Using a sensitivity analysis, estimate the increased profit that would result from reducing the amount of labor B required to produce each unit of product X. The solve for the actual profit as a function of the labor reduction and compare to the sensitivity result.
Extend the analysis by computing the sensitivity of profit to changes in the labor required for each type of labor in each product.
6.3.4.2 Solution¶
Refering the model equations developed above, the equality constraints read
$$\underbrace{\begin{bmatrix} 1 & 1 & -1 & 0 \\ \boxed{2 - \theta} & 1 & 0 & -1 \\ 0 & 0 & 1 & 0 \\ 0 & 0 & 0 & 1\end{bmatrix}}_A \begin{bmatrix} x_1 \\ x_2 \\ x_3 \\ x_4 \end{bmatrix} = \underbrace{\begin{bmatrix} 0 \\ 0 \\ 80 \\ 100 \end{bmatrix}}_b$$where the required labor of type B required to produce a unit of product X has been highlighted. The parameter $\theta$ has been added to this entry to indicate the reduction in the amount of labor required to produce the first product. Taking the derivative,
$$A_\theta = \begin{bmatrix} 0 & 0 & 0 & 0 \\ -1 & 0 & 0 & 0 \\ 0 & 0 & 0 & 0 \\ 0 & 0 & 0 & 0\end{bmatrix}$$The desired sensitivity coefficient is computed as
$$ Q_\theta = - \langle y, A_\theta x \rangle $$where
\begin{align*} A x & = b \\ A^T y & = c \end{align*}In this case, $Q_\theta$ is the sensitivity of profit to reduction in the labor of type B required to produce the first product.
import numpy as np
import matplotlib.pyplot as plt
c = np.array([170, 120, -50, -40])
A = np.array([[1, 1, -1, 0], [2, 1, 0, -1], [0, 0, 1, 0 ], [0, 0, 0, 1]])

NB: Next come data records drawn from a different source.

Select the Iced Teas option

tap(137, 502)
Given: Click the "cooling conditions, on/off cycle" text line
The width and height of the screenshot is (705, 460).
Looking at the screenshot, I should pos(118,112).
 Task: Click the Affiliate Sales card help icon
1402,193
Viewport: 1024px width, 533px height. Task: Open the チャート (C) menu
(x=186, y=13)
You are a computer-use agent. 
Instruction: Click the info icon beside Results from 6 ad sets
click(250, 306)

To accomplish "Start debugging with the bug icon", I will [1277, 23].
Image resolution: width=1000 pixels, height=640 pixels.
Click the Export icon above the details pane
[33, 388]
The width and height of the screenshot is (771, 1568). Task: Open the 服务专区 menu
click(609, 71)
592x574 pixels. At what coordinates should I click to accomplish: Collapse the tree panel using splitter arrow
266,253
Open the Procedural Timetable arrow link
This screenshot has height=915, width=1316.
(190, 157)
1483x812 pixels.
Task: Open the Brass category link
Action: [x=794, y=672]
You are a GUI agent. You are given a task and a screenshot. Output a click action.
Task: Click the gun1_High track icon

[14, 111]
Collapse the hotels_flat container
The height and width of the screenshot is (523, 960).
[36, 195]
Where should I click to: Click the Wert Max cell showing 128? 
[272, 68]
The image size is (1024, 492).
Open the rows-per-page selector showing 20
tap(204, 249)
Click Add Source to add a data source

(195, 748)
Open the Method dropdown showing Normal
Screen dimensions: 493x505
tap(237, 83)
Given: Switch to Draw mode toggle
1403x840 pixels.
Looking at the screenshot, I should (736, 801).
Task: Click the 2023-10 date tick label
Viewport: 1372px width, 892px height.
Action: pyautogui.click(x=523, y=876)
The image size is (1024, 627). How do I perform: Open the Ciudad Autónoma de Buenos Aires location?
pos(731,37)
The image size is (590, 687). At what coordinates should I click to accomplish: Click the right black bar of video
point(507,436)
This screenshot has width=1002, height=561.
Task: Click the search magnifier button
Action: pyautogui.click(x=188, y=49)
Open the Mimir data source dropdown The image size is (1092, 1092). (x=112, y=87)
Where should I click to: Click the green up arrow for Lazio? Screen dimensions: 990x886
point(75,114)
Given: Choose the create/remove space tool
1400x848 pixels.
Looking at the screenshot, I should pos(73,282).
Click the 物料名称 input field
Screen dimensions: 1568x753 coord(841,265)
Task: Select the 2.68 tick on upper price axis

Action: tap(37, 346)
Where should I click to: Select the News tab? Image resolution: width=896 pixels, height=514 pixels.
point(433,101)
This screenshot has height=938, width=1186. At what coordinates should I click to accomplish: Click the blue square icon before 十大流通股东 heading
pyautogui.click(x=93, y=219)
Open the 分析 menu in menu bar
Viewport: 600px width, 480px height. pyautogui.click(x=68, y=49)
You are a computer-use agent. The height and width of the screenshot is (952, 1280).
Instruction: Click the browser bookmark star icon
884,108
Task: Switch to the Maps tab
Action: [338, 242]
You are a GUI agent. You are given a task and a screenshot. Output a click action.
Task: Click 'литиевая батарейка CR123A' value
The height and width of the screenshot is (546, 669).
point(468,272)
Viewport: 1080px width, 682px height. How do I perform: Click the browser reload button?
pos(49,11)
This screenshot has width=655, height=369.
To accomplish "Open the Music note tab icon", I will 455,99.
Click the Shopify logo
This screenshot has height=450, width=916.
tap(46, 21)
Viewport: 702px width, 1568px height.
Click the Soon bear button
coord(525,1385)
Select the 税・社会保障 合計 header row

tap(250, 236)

b = np.array([0, 0, 80, 100])
x = np.linalg.solve(A, b)
print('forward solution = ', x)
profit = np.dot(c, x)
print('profit = ', profit)
y = np.linalg.solve(A.T, c.T)
print('sensitivities', y)
dA = np.zeros([4, 4])
dA[1, 0] = -1
print(dA)
dP = -np.dot(y, np.dot(dA, x))
print('sensitivity =', dP)
# compare sensitivity projection with computational solutions
def profit(c, A, b):
return np.dot(c, np.linalg.solve(A, b))
theta = np.linspace(0, 0.5, 100)
plt.plot(theta, [profit(c, A + t*dA, b) for t in theta], label="Sensitivity estimate")
plt.plot(theta, [profit(c, A, b) + t*dP for t in theta], label="Computed solution")
plt.xlabel('Decrease in labor B hours required per unit of A')
plt.title('Profit')
plt.legend()
print("\nmatrix of sensitivity coefficients")
np.array([[y[i]*x[j] for j in range(len(x))] for i in range(len(y))])
theta = np.linspace(0, 0.5, 100)
plt.plot(theta, [np.linalg.solve(A + t*dA, b) for t in theta])
plt.xlabel('Result of decreasing the labor B hours required per unit of A')
plt.title('Production as function of labor reduction')
plt.legend(["Units of X", "Units of Y","Labor A", "Labor B"])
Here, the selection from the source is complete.